The world needs saving. Again.
Terrifying machines have come back from the future to wreak havoc on their past to ensure their future becomes the present they left behind!
And then it gets more confusing, as multiple timelines overlap and different models from different parts of the future are flung to different time periods and the future which they want becomes unwritten and malleable but still written and unmalleable enough that more machines make it back into the past.
The Terminator concept has worked really well twice, not so well twice, and so Terminator: Genisys aims to get the parts that worked well from the ones that did work into a formula that can ensure the survival of the Terminator franchise into the future.
Take Arnie. Sprinkle in lots of references to the first two films in the first 30 minutes of the movie. Add in actors from Game of Thrones, Whiplash and quite a few other films and TV series (including one wasted cameo, which I will not spoil here) and see what comes out…

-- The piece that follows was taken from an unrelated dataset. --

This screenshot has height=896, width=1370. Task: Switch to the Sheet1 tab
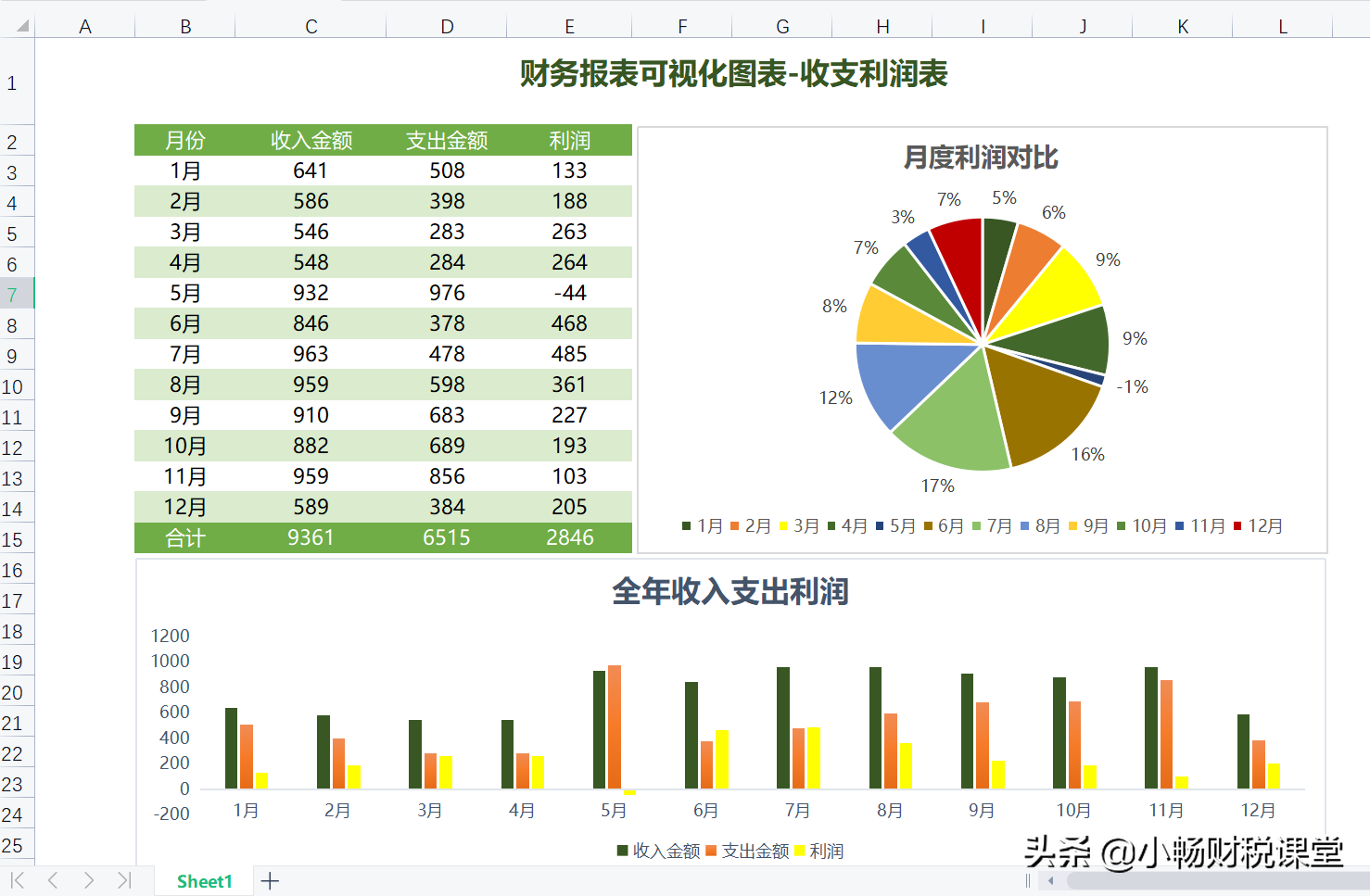tap(203, 881)
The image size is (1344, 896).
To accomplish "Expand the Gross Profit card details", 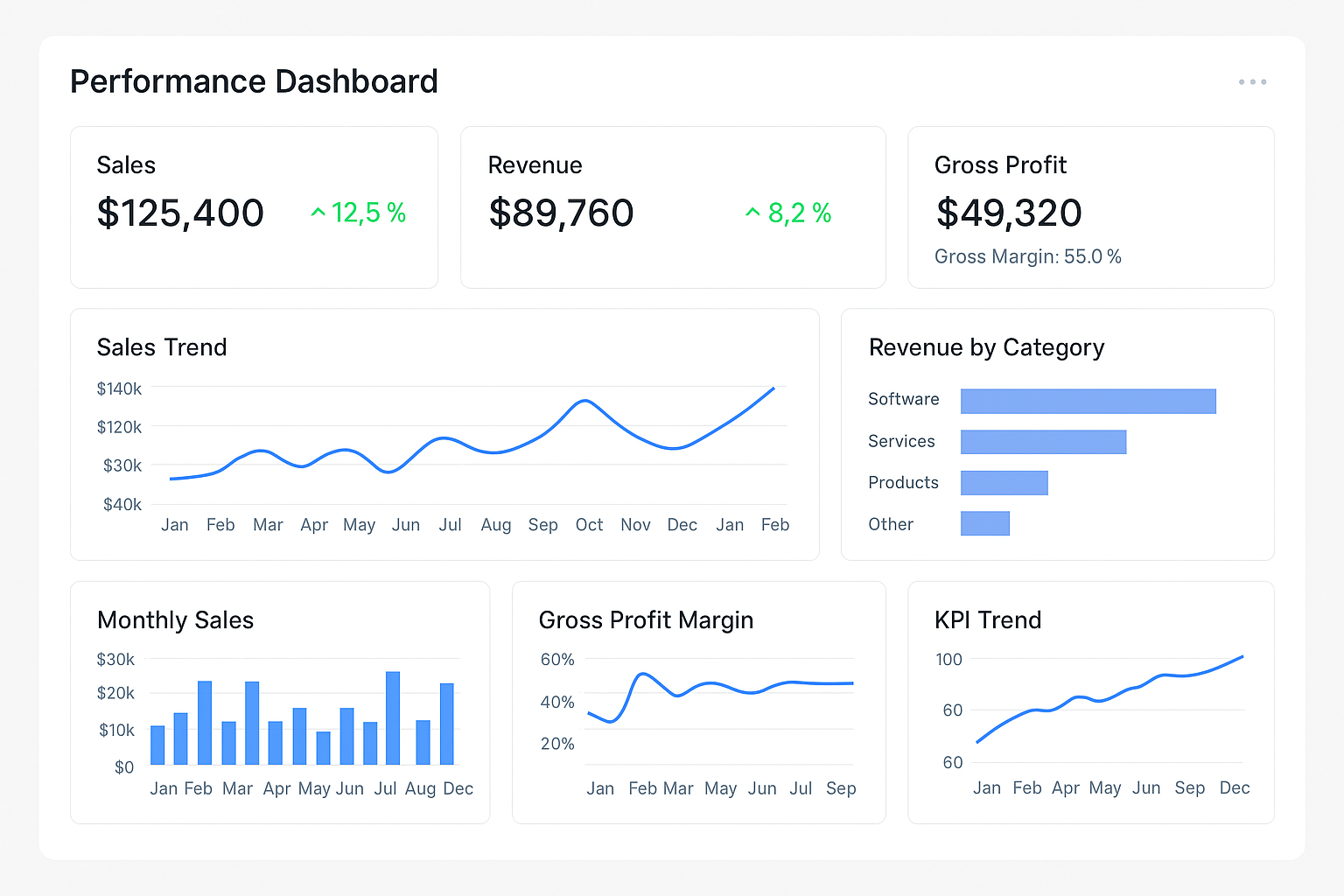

…and it’s a lot of action, a bit of comedy, and not a huge amount of excitement.
Let’s face it: the story is quite silly and I had very little idea what was going on. In fact, the problem with a lot of this is that the more interesting story is elsewhere: what happened during Sarah’s childhood? What happened during the Terminator’s wilderness years? And what was going on with John Connor? And why is San Francisco the place for disasters be they natural, giant reptiles or nuclear apocalypses?
There are not a lot of answers though the film does try and show how things will develop in the future, now that it has been rewritten and judgement day is sometime later this century. Quite why Arnie can build a time machine out of 1980s radioshack components and the cellTerminator is unable to do so despite wildly increased time, resources and manpower is one of those curious "don't think too much about it" moments.
And you really shouldn't think much about it. While there are attempts to explain the time discrepancies and paradoxes, they don't really bear much scrutiny. Neither do the characters: the actors playing Sarah (Amelia Clark) and Kyle (Jai Courtney) have next to zero chemistry together. And the new Terminator is meant to be a bit crazy, but the Terminator films work better with an implacable machine trying to kill the main characters than a cyborg with relationship issues. And where did J K Simmons go?
Not that that all matters much. This is because about half way through Arnie and the action take over, and that is really what this film is all about. Things blowing up, getting derailed, battered, rammed, blown up again - all great stuff. Unstoppable machine versus a machine that is even more unstoppabler - until something happens that stops everything.
OR DOES IT!?!?!
Yes sequels are planned I believe. But I will be curious to know if they keep the same cast (besides Arnie of course) considering how little they brought to the film. One of the few questions raised by this film I am actually interested in knowing...
Verdict: Terminator: Genisys is best when it rests on the laurels it got from the first two movies, and passable when it moves from that in trying to reboot the franchise for a bunch of more sequels. When the bad Terminator is no longer scary and the effort goes in to trying to make a "coherent" timeline (it fails, but still), you know something is a bit off. 6 blue boxes out of 10.